• Travail demandé:
Répondez brièvement à ces questions à partir du texte sur Le banquet des Empouses.
1. De quelle ville vient l'enseignant qui séjourne parmi les pensionnaires ?
2. Quel prix la romancière polonaise a-t-elle reçu, et en quelle année ?
3. Où se trouve la chambre de la défunte madame Opitz dans la pension ?

Parmi d’autres pensionnaires tuberculeux comme lui : un écrivain viennois spécialiste des langues anciennes, humaniste et socialiste, un enseignant de Königsberg, terriblement misogyne, un étudiant des Beaux-Arts de Berlin en phase terminale.
Pour Mieczyslaw, jeune homme sensible qui a perdu sa mère en bas âge, élevé par un père autoritaire obsédé par la virilité (« Être un homme, c’est apprendre à devenir hermétique à ce qui vous dérange », lui a-t-on appris), ce séjour est l’occasion paradoxale d’être enfin « presque libre ».
Avec Le banquet des Empouses, « roman d’épouvante naturopathique », son neuvième, la romancière polonaise née en 1962, Prix Nobel de littérature 2018, signe une version féministe et habilement détraquée de La montagne magique (1931), le grand roman de Thomas Mann.
Entre deux petits verres de liqueur locale, ces messieurs discutent des grandes affaires du monde, festival des poncifs et de la misogynie. Ce qui poussera le jeune homme à emprunter des chemins de traverse, ainsi qu’à explorer de manière de plus en plus intime la petite chambre de la défunte madame Opitz au grenier de la pension.

• Bloc de données:
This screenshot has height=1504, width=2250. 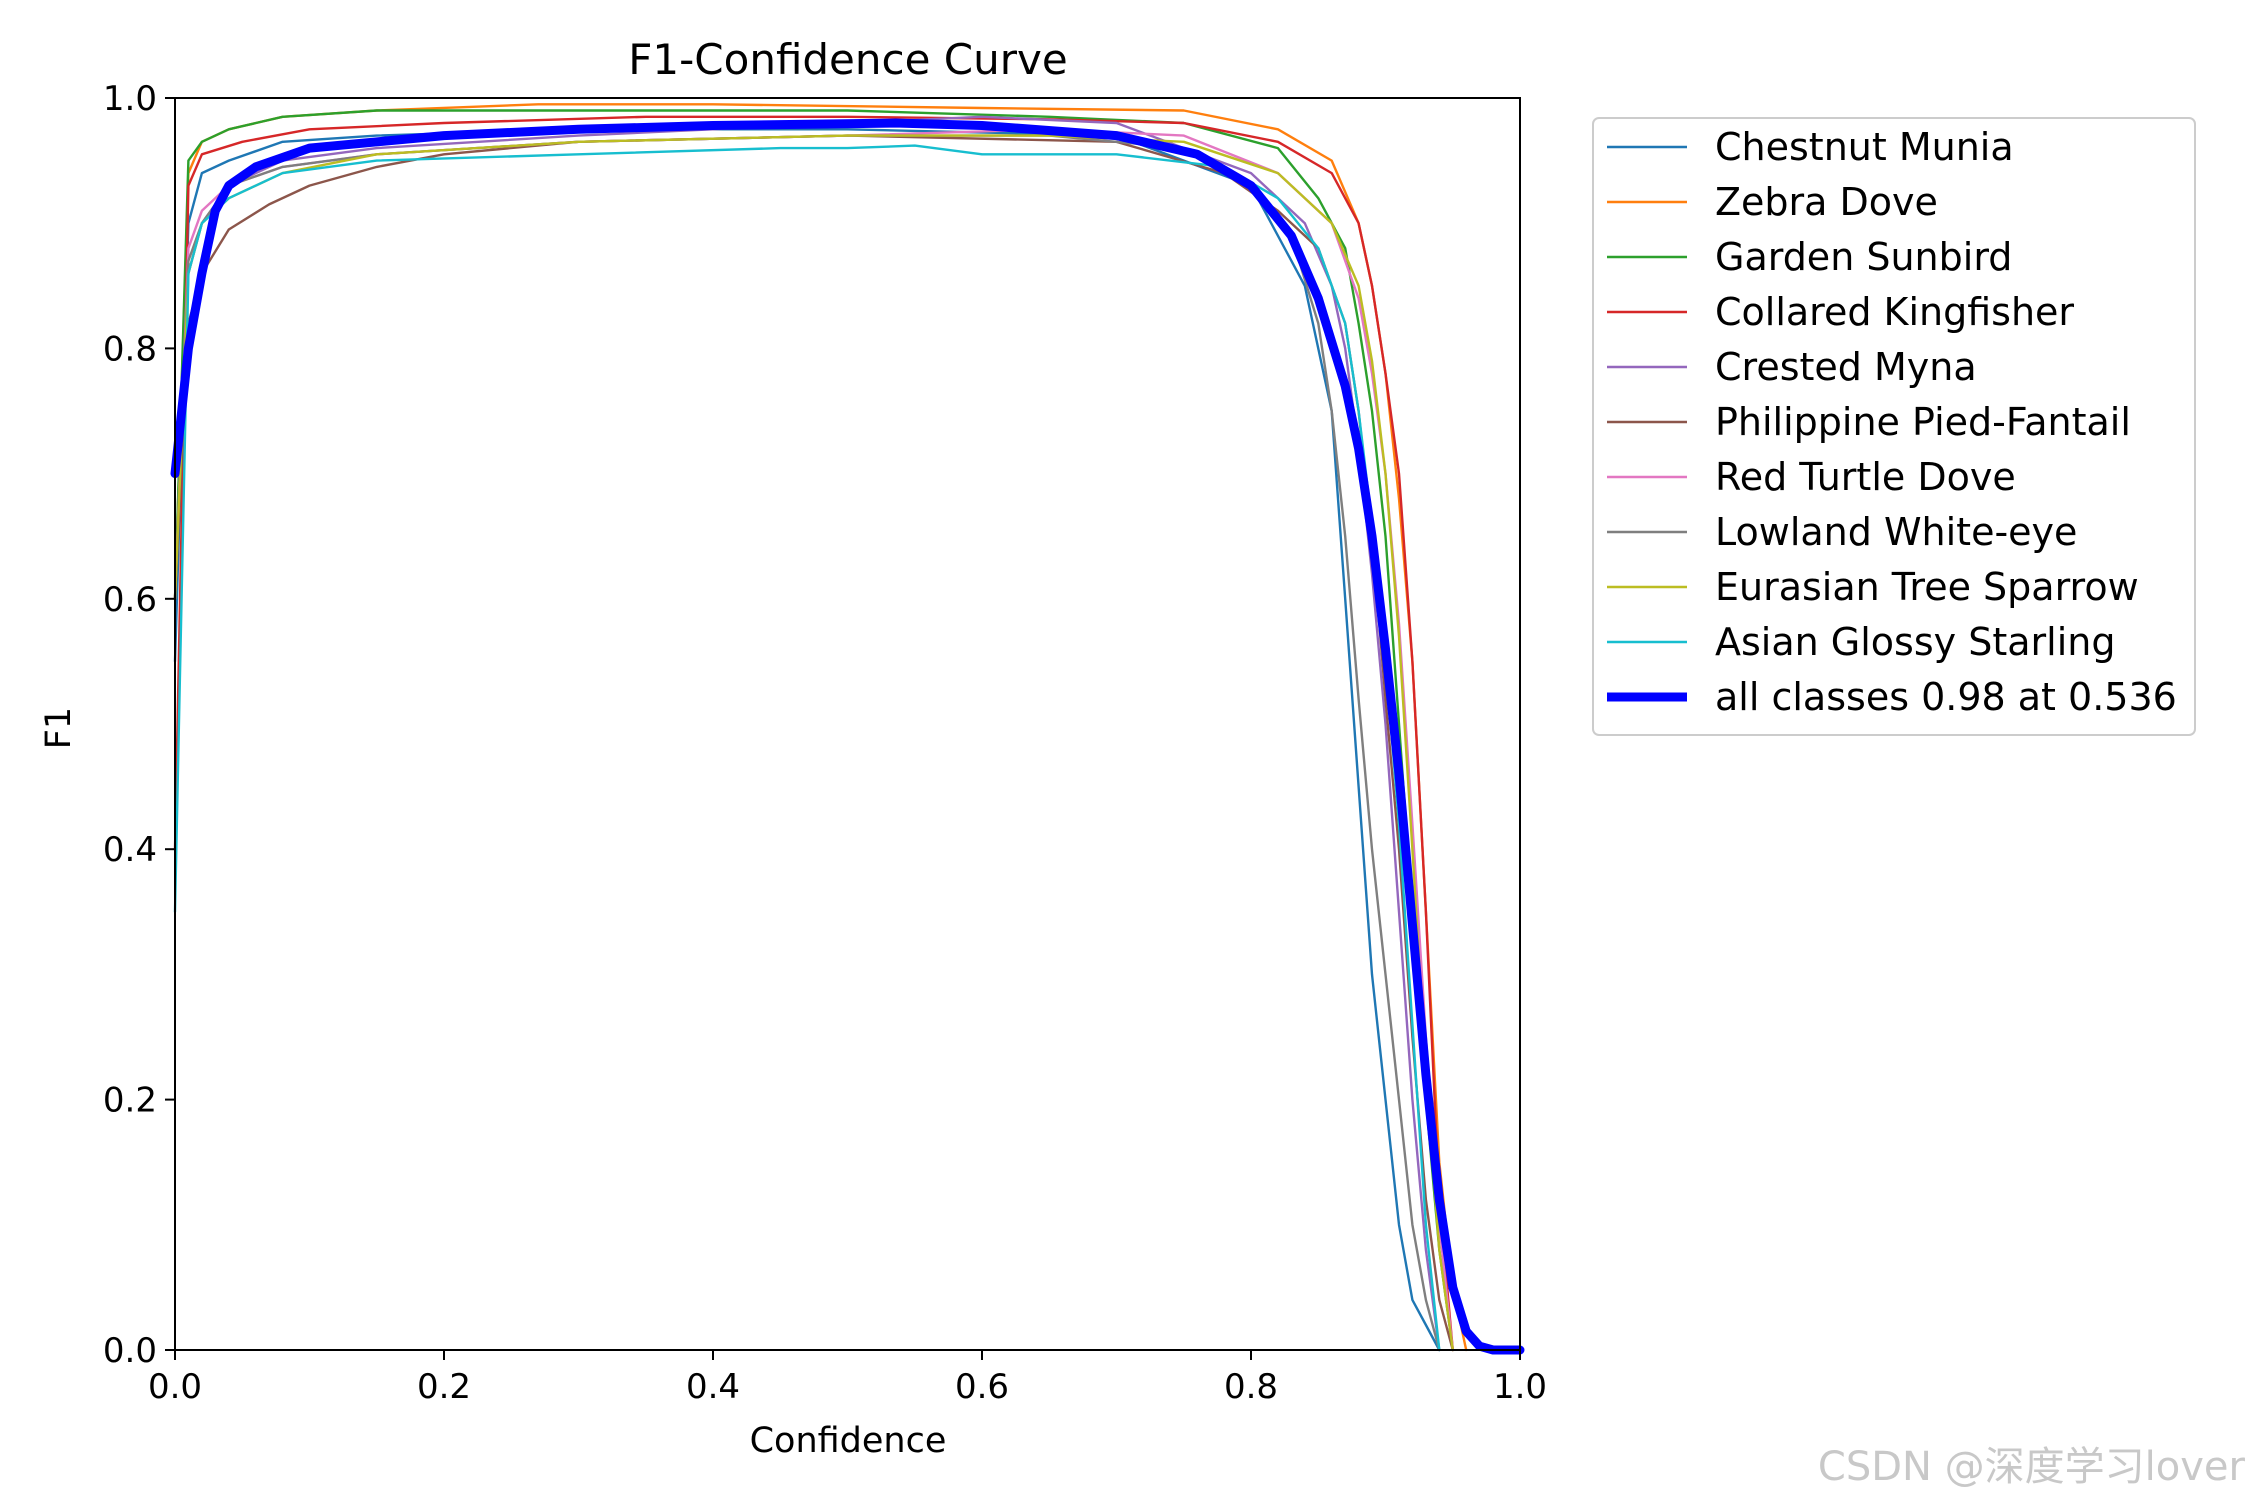 What do you see at coordinates (1923, 422) in the screenshot?
I see `legend-label: Philippine Pied-Fantail` at bounding box center [1923, 422].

• Réponse attendue:
1. Il vient de Königsberg.
2. Elle a reçu le prix Nobel de littérature en 2018.
3. Elle se trouve au grenier de la pension.